Video: Teen sailor feared ‘no one would come’

  1. Transcript of: Teen sailor feared ‘no one would come’

    MEREDITH VIEIRA, co-host: But let us begin with Abby Sunderland 's ordeal on the Indian Ocean . We're going to talk to her exclusively in a moment. But first, here's NBC 's Kristen Welker .

    Ms. ABBY SUNDERLAND (Attempted to Sail Around the World): I'm really happy to be home, very sad things didn't work out the way that I...

    KRISTEN WELKER reporting: With mixed emotions, at the same marina where she set sail last January, Abby Sunderland described her harrowing voyage for the first time since returning home.

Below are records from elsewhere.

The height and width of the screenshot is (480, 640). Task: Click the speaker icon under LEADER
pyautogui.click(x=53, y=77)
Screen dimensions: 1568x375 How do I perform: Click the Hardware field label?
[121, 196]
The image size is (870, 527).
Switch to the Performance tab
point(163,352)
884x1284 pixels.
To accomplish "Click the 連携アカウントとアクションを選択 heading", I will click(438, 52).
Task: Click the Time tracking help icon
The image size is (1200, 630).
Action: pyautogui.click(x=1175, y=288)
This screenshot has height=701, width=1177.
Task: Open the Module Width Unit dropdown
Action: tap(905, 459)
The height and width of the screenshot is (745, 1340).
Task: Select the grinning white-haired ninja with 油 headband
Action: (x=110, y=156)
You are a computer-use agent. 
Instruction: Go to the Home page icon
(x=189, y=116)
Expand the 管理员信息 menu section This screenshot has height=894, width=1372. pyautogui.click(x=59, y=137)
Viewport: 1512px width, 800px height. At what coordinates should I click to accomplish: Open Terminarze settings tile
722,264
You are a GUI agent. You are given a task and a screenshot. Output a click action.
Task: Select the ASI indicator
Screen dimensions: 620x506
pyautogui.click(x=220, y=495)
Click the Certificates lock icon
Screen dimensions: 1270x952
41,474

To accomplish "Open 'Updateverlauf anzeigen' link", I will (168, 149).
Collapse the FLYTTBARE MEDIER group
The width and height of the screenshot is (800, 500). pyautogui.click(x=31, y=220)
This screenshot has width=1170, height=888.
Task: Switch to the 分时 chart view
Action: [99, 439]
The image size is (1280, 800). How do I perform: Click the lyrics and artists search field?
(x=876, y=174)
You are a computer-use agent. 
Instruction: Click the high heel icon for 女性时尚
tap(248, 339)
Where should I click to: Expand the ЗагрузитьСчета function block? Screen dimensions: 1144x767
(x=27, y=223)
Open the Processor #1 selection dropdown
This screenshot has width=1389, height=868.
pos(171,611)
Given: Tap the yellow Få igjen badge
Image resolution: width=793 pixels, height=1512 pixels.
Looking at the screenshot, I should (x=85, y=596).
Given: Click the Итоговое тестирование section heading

    Ms. SUNDERLAND: I'm living proof that things don't always work out the way you plan.

    WELKER: The 16-year-old had planned to sail around the world alone, but that dream was sunk when halfway through her trip and in the middle of the Indian Ocean a storm hit, followed by a rogue wave that rolled her boat and snapped her mast, briefly knocking her out.

    Ms. SUNDERLAND: I did hit my head kind of hard and things went black for a second, but just for a second.

    WELKER: A second. That's also about as long as Abby says she allowed herself to feel afraid.

    Ms. SUNDERLAND: I knew what to do in case of that problem, and because of that I felt comfortable out there.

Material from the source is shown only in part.